===== SOURCE RECORDS =====
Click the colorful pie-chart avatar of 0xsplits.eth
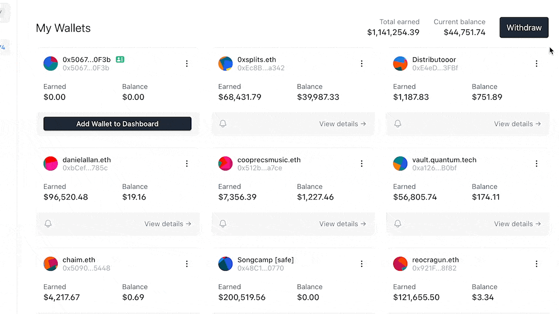This screenshot has width=559, height=314. tap(225, 63)
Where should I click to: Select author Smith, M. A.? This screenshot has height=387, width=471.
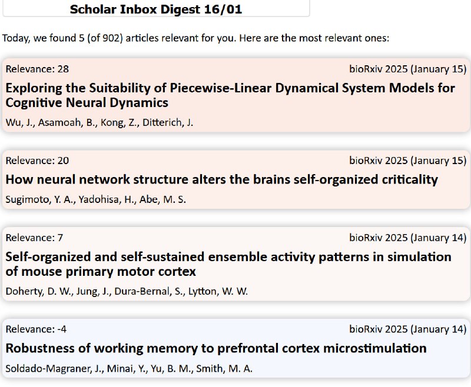[224, 368]
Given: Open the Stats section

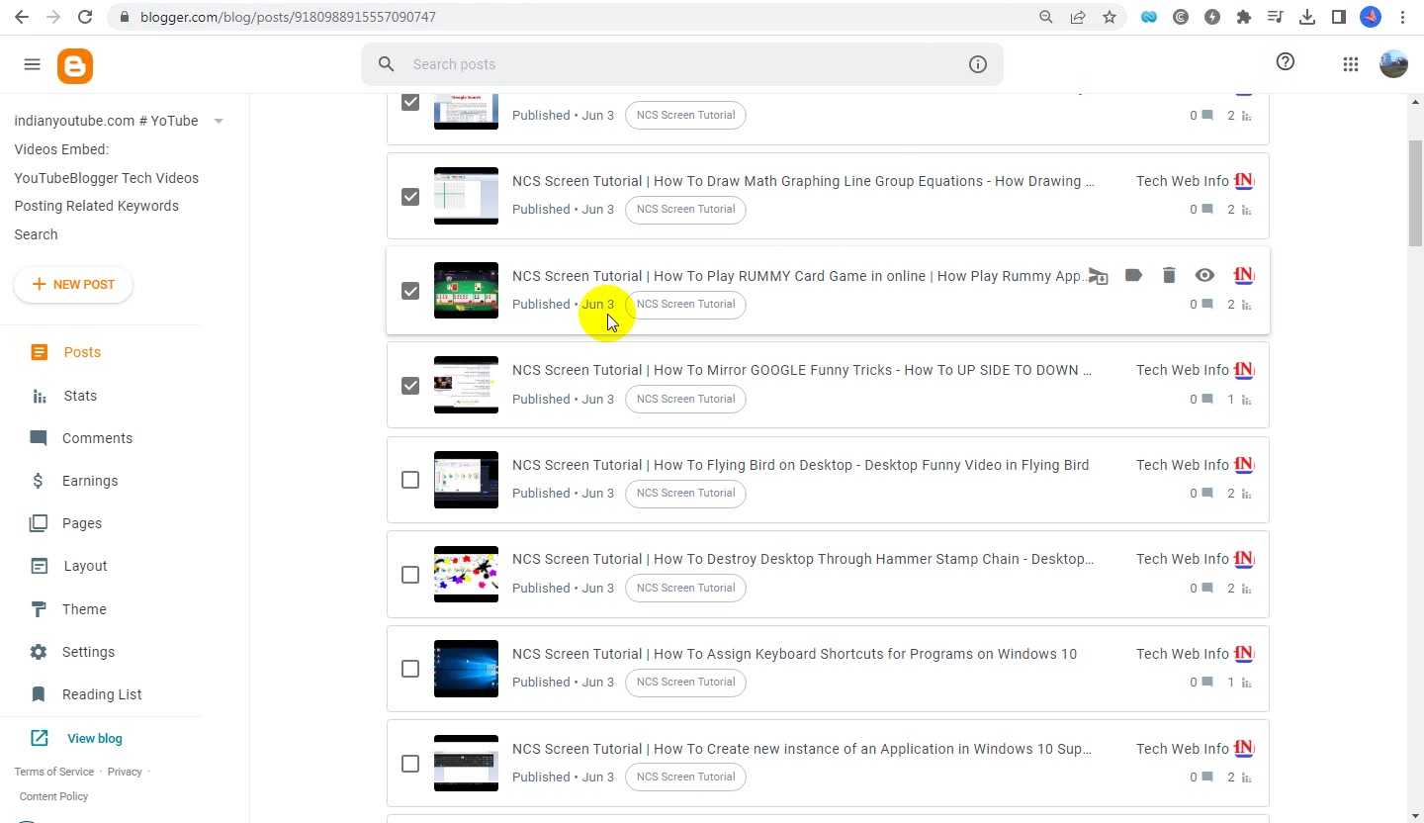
=====
WORK TO BE COMPLETED:
Give the records again exactly, without pictures.

EXERCISE RESULT:
Click the colorful pie-chart avatar of 0xsplits.eth
This screenshot has width=559, height=314. tap(225, 63)
Where should I click to: Select author Smith, M. A.? This screenshot has height=387, width=471.
[224, 368]
Given: Open the Stats section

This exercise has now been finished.